[To be done]
Render the lines, starting at the one that contains "The width and" and ending at the one that contains "point(164,355)", as a Markdown table with the columns No. and Line, numbering each line and skipping blank lines. Leave the pictures out of the table.

[Supplied material]
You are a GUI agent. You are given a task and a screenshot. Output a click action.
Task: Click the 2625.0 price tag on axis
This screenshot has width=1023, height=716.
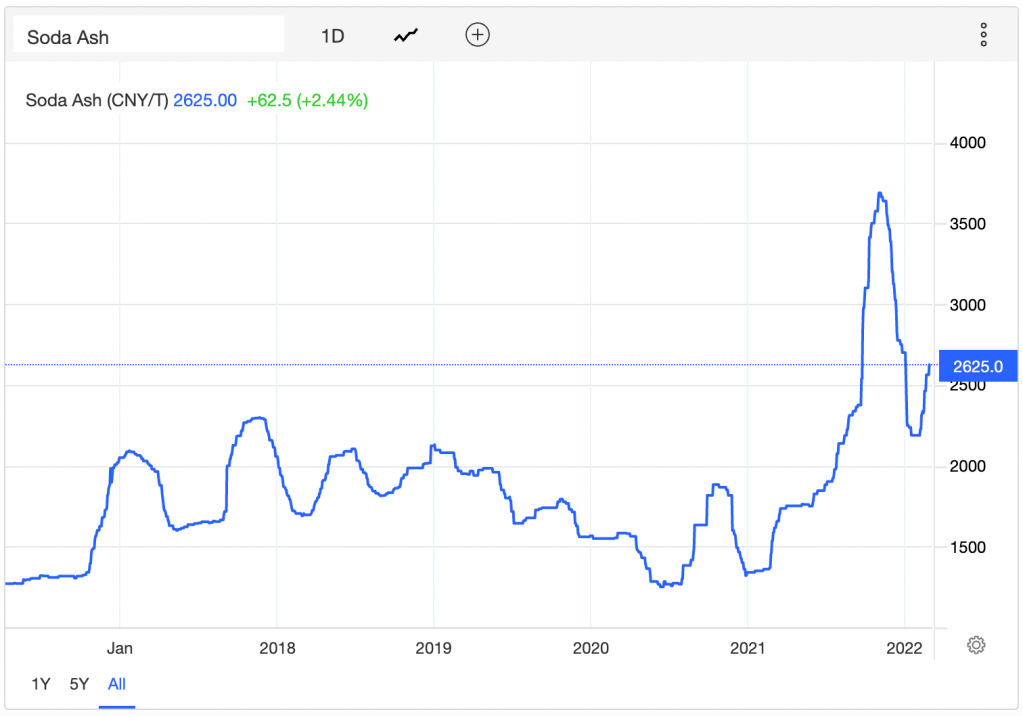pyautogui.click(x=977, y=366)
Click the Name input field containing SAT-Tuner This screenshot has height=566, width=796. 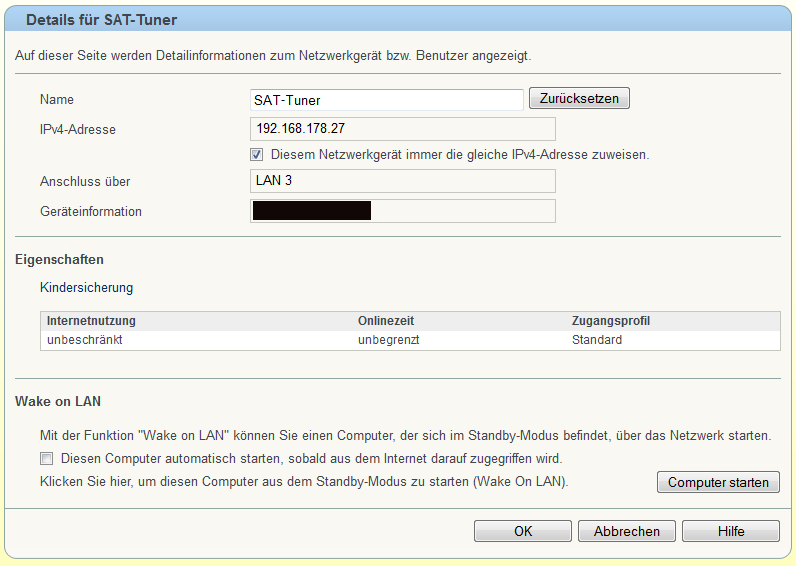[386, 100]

==

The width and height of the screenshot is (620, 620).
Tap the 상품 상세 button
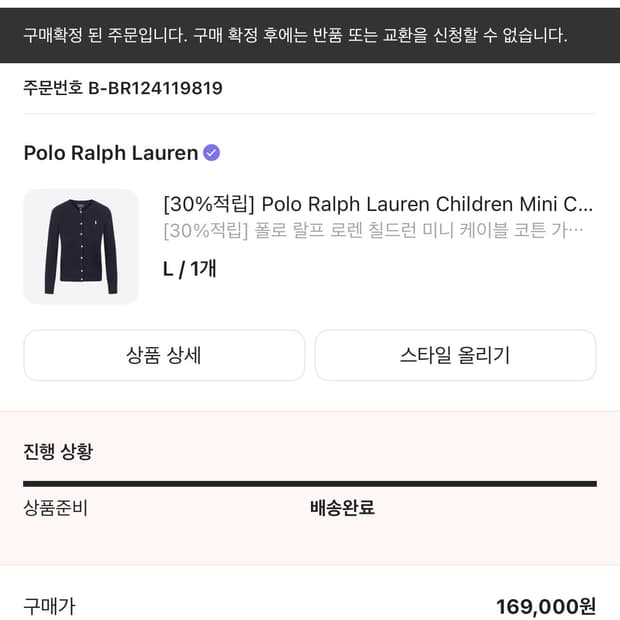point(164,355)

[Solution to this exercise]
| No. | Line |
|---|---|
| 1 | The width and height of the screenshot is (620, 620). |
| 2 | Tap the 상품 상세 button |
| 3 | point(164,355) |